Ma spoke mainly about the country’s relationship with China, along with the rising power of that country.
CPD Director Jay Wang opened the event by highlighting the importance of diplomacy in politics, especially in what he calls “volatile and dynamic regions.”
After Wang, USC President C. L. Max Nikias introduced Ma, calling him a strategic thinker who “showed a special skill for listening.”
“20 years ago, our special guest was a rising star on the world stage — an optimistic mayor with a bold, dynamic vision,” Nikias said. “As he grew, so would Taipei. The Taiwanese also took notice, electing him president in 2008 and re-electing him four years later.”
Ma then spoke, stressing the importance of strengthening mutually beneficial relations between Taiwan and its neighboring countries.
“We are caught in the crosshairs of great power, between powerful nations,” Ma said. “The U.S. and China, the emerging power, which places Taiwan directly in the middle.”
Ma also said that when he took office, Taiwan’s relationship with the United States was at its lowest point. He said he worked to restore bilateral trust.

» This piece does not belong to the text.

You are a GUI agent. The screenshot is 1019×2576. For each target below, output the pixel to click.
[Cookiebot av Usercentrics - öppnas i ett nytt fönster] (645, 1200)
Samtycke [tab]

“My strategy was simple,” Ma said. “Build a peaceful relationship with mainland China, Japan and the U.S.”
During his presidency, Ma signed over 20 treaties with China in an effort to maintain a good relationship with the country.
However, Ma said the peaceful and prosperous status quo he worked so hard to maintain for eight years began to crumble after his administration ended. He described the time after his administration as a “cold winter.”
Willow Bay, dean of the Annenberg School for Communication and Journalism, moderated a discussion with Ma, asking him questions about his opinions on the “One China” policy, a policy that states that there is only one China — and that Taiwan is within it.
Ma remained optimistic about the future of Taiwan and China, explaining the necessity of maintaining peaceful relations between the two countries.
“The more [cultural] exchange [with China], the better,” Ma said. “Just to learn of each other.”
The conversation with Ma ended with questions from the audience. When asked about building a better future, Ma said exchange and study abroad programs for students were important to widen global and cultural perspectives.
Some students in attendance said they were grateful for the opportunity to attend this talk and get in touch with their cultural roots.
“He was funny and charismatic,” said Grace Kim, a sophomore majoring in communication who is Taiwanese-American. “It was cool for me to learn more about Taiwanese politics firsthand.”
Jared Yamasaki, a junior majoring in neuroscience, said he enjoyed Ma’s talk.
“I respect him so much more now that I’ve seen how he interacts, laughs with and talks to people like me,” Yamasaki said.